NAPOLI - Scampia avrà la sua Cittadella dello sport. Così prevede il protocollo d’intesa firmato oggi al Salone d'Onore del Coni dal ministro della Difesa Roberta Pinotti, dal ministro degli Interni Angelino Alfano, dal direttore dell’Agenzia del Demanio Roberto Reggi e dal presidente del Coni Giovanni Malagò. L’area di riferimento è quella dell’ex caserma “Boscariello”, fra Miano e Scampia, e lo spazio sarà gestito dalle forze dell’ordine e dal Coni: alle prime sarà assegnato uno spazio di 76 mila metri quadri, al Coni, invece, 14mila nell’ambito del progetto “Sport e periferie” orientato al recupero di immobili pubblici.

Il progetto

Il piano prevede la costruzione di due palestre, una per le arti marziali e un'altra polivalente, con delle tribune in grado di ospitare 150 persone. Il programma include anche la costruzione di una sala fitness, spogliatoi, infermeria e uffici. All’esterno saranno realizzati 2 campetti da calcio, delle aree verdi con sedute e un parcheggio. L’apertura del cantiere è prevista prima di Natale, ma saranno necessari tra i 18 e i 24 mesi per la realizzazione della palestra per il judo e gli spazi interni.

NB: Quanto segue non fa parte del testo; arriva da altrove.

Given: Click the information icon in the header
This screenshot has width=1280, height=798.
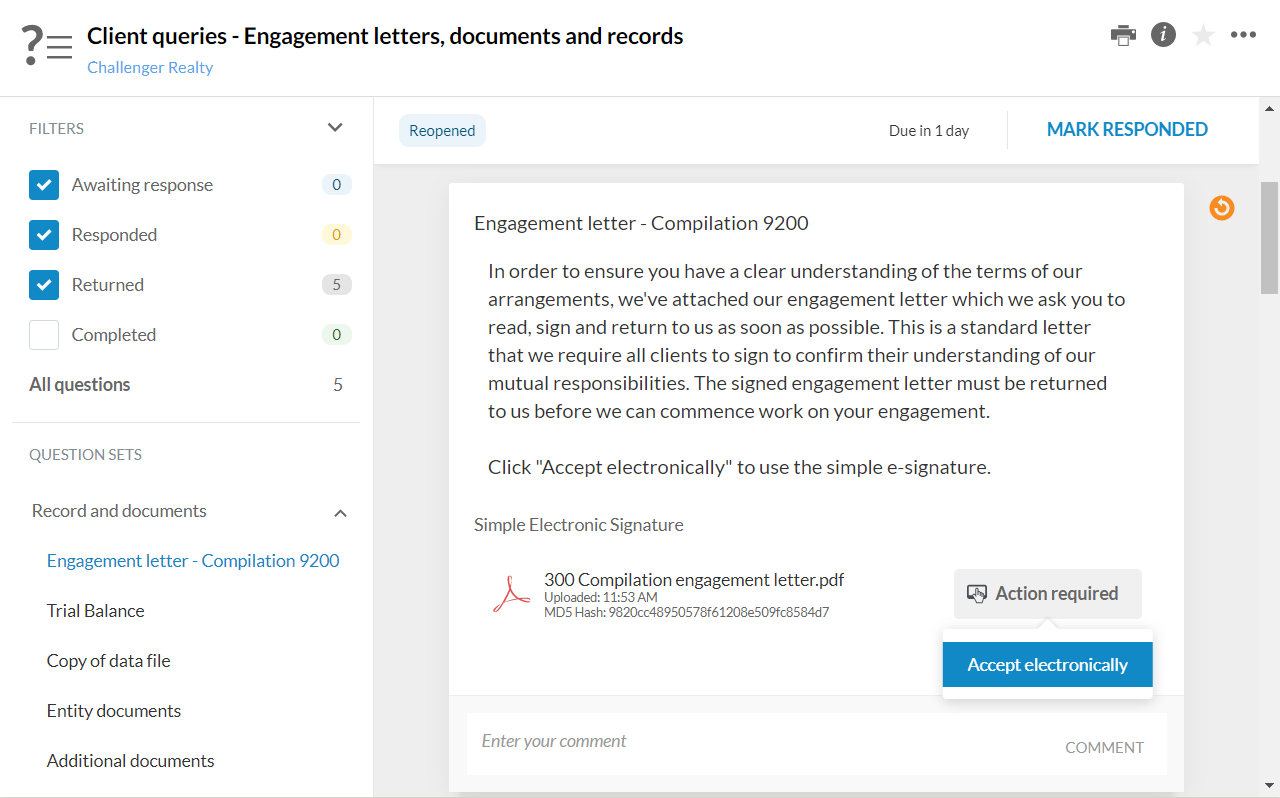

Le immagini del progetto della Cittadella dello sport

La storia

Il progetto non è così giovane: a dargli forma fu per primo il maestro di judo Gianni Maddaloni, titolare dello Star Judo Club e padre dell’oro olimpico Pino a Sydney 2000, che già nel 2006 pensava alla riqualificazione dell'ex caserma per regalare una grande area sportiva ai centomila abitanti di Scampia. «Oggi il nostro clan sportivo fa uno sgambetto a chi parla male di Scampia. È un'iniziativa che fa dello sport un volano sociale di inestimabile valore ma non è un punto d'arrivo, già pensiamo a come collocare laboratori medici gratuiti per donne e anziani».

Il Coni

Malagò è entusiasta dell’accordo: «Giorno straordinario, Maddaloni me ne parlò ad aprile 2013, oggi quest'idea si trasforma in realtà». Il Coni gestirà risorse per 3,5 milioni di euro grazie al fondo Sport e Periferie, che ha reso possibile la realizzazione del progetto.

Le parole degli organizzatori

Parole di fervore anche per Alfano: «Quando lo Stato decide di fare squadra, fa anche gol». Il Ministro degli Interni aggiunge: «Scampia diventerà un polo di sicurezza a Napoli e accanto avrà la sua cittadella dello sport». Per la Pinotti si tratta di un risultato atteso che permette di rendere disponibile ciò che non era più di alcuna utilità. Conclude Reggi: «Abbiamo immaginato che questi 90 mila metri quadri possano garantire un presidio di legalità, con concentrazione della polizia di Napoli. Oggi passiamo ai fatti».